> _Problem statement_:
Review the material line by line. Identify and copy every line that contains the string "Password".
================================
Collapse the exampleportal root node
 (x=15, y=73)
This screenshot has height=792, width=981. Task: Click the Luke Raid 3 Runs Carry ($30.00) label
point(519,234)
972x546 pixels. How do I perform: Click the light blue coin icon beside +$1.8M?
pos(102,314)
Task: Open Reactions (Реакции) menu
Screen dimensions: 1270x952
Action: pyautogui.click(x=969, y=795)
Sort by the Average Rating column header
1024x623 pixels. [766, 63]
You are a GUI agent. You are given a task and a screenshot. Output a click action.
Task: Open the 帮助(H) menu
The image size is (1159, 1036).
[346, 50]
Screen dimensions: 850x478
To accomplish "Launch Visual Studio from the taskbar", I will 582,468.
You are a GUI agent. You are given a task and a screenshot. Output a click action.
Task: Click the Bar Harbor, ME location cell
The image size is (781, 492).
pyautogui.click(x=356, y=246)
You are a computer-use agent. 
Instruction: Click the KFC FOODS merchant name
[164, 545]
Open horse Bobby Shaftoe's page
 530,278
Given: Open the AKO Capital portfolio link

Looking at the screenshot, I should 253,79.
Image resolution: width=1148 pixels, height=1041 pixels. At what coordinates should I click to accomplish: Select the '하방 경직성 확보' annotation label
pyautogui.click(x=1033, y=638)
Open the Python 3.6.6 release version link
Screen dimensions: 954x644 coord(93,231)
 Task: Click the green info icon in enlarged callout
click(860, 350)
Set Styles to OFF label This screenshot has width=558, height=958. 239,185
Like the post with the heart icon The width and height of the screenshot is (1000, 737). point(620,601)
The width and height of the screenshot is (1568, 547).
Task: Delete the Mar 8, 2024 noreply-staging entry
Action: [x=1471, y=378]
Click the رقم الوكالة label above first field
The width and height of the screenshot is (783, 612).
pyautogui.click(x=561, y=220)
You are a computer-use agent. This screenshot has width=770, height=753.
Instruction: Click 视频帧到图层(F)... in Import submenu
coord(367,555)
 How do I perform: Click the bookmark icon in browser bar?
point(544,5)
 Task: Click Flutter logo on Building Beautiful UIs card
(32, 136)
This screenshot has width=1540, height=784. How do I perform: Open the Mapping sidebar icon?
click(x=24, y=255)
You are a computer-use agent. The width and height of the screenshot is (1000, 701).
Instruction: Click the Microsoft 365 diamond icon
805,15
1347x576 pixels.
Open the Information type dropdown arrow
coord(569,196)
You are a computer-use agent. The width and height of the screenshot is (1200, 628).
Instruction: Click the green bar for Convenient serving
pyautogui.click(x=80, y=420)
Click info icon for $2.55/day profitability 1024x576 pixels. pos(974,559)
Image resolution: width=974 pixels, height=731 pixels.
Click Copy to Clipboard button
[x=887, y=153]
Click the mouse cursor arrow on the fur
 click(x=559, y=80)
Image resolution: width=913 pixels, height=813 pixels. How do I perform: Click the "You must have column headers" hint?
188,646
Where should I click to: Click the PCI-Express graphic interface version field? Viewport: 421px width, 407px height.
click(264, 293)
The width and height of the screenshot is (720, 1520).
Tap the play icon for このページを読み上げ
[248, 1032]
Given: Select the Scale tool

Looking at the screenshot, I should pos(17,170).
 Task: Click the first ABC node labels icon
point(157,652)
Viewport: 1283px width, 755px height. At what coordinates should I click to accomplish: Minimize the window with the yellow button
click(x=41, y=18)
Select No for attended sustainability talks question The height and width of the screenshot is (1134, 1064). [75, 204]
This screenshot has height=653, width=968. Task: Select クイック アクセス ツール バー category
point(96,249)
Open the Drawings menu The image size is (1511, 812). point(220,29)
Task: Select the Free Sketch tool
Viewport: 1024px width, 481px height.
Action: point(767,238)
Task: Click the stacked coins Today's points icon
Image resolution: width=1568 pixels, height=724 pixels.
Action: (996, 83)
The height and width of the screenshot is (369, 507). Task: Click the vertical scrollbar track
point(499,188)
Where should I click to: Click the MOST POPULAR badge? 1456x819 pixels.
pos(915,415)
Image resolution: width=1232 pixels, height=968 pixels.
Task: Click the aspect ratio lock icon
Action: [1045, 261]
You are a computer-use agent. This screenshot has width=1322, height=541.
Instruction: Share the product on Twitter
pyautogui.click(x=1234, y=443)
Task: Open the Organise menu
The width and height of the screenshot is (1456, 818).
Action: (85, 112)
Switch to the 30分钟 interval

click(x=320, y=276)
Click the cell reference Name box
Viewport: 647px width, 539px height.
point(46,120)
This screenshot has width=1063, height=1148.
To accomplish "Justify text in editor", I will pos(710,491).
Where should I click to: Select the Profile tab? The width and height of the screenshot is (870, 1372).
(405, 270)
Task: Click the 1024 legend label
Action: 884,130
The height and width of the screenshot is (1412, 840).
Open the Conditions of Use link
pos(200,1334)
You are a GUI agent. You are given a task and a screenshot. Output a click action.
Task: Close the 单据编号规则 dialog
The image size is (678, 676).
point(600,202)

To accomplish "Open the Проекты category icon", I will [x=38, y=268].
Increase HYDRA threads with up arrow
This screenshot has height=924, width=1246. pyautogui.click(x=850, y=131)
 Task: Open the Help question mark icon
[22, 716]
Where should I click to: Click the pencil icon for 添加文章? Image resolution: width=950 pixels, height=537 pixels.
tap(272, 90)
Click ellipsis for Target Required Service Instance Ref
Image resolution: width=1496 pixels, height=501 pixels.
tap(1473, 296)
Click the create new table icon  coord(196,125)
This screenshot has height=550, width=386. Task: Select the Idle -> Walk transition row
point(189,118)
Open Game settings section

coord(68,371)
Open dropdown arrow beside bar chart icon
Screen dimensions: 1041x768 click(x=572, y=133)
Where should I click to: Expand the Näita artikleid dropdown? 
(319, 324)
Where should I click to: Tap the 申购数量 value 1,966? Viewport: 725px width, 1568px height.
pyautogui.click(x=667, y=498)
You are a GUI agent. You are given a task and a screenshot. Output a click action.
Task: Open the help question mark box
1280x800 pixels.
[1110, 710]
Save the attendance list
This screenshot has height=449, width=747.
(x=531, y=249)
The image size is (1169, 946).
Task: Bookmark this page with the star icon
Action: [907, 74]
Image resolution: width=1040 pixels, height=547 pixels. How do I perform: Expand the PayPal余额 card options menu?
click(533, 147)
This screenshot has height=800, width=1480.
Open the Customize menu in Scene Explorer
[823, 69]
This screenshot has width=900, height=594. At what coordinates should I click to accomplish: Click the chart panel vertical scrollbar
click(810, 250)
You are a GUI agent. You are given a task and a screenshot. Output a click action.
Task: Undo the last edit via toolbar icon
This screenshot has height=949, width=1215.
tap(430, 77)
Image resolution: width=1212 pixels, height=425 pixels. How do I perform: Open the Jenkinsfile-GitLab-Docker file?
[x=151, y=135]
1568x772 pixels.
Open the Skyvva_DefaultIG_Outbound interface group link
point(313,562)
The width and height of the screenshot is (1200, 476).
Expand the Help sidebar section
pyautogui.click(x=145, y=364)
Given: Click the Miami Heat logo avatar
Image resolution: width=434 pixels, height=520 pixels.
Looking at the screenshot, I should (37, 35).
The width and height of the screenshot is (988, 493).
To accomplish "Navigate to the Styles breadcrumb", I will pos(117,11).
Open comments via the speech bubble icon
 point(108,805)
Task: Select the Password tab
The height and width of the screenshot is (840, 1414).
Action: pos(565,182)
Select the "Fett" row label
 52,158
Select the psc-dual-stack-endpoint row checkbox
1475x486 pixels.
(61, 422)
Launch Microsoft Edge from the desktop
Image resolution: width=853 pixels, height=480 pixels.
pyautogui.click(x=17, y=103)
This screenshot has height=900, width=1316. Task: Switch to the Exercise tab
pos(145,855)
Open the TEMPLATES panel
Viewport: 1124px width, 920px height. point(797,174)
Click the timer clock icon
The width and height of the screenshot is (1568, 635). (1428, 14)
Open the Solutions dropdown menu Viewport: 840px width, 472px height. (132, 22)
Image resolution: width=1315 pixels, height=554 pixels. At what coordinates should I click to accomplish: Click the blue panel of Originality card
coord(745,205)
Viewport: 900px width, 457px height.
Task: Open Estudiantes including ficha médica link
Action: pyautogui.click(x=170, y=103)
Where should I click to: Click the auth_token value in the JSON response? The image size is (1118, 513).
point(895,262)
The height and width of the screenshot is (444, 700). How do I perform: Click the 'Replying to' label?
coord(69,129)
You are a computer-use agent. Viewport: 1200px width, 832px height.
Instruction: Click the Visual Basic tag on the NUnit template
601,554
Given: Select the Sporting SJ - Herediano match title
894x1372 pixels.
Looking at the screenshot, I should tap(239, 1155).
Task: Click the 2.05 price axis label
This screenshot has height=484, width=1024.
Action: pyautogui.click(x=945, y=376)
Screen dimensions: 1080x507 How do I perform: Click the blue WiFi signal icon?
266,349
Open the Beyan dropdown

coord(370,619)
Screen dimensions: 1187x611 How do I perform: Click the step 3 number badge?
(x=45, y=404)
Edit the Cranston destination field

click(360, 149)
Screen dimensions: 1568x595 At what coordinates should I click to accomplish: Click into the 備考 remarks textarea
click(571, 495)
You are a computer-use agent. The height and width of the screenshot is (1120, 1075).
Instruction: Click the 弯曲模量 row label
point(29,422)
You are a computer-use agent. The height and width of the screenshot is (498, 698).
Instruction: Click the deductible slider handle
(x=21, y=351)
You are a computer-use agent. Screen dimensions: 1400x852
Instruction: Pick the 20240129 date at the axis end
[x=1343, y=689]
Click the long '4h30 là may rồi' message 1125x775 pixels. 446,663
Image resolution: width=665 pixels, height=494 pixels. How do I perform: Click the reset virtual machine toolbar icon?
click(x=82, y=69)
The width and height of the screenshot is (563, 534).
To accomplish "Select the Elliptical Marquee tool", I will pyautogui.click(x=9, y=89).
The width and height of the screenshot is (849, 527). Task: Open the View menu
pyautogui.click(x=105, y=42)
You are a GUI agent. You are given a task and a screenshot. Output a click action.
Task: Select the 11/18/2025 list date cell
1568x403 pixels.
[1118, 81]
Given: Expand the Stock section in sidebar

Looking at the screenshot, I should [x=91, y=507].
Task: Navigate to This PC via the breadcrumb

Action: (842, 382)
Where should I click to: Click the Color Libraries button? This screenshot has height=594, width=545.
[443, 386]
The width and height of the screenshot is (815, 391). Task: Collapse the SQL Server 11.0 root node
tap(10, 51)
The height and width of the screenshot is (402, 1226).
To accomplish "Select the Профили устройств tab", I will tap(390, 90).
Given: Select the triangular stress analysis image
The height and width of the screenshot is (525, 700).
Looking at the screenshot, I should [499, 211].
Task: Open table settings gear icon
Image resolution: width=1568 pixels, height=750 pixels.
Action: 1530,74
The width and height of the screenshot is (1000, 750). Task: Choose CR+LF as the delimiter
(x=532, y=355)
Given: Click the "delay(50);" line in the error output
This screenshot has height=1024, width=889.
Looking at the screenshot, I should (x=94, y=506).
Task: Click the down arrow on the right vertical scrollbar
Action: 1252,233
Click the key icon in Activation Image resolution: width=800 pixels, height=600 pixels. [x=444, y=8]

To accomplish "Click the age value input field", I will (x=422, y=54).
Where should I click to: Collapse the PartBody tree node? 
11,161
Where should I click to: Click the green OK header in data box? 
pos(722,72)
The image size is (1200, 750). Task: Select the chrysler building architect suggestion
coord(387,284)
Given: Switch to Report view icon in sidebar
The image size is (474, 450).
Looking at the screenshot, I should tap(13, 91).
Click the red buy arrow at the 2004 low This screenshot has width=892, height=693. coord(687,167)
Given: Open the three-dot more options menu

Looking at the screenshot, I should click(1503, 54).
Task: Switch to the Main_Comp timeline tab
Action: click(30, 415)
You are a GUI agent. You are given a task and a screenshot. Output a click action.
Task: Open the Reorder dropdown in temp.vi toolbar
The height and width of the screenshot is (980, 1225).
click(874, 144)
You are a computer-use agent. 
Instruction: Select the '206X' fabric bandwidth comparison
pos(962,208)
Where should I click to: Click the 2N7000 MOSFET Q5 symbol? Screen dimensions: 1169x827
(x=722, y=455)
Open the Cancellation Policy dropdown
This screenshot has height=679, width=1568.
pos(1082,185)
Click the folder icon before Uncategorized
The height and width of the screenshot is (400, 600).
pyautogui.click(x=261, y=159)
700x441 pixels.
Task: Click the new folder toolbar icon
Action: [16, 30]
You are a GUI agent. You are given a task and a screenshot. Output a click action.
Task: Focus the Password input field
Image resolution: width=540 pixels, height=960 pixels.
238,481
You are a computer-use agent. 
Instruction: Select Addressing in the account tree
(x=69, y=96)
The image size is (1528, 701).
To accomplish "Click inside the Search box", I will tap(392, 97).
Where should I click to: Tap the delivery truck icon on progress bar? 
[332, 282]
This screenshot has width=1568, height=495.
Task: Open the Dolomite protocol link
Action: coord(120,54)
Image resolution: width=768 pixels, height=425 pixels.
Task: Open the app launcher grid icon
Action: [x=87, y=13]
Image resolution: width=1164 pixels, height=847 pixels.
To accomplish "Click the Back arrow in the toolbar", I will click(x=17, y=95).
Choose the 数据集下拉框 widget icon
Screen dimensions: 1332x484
================================
> _Your solution_:
Task: Select the Password tab
Task: Focus the Password input field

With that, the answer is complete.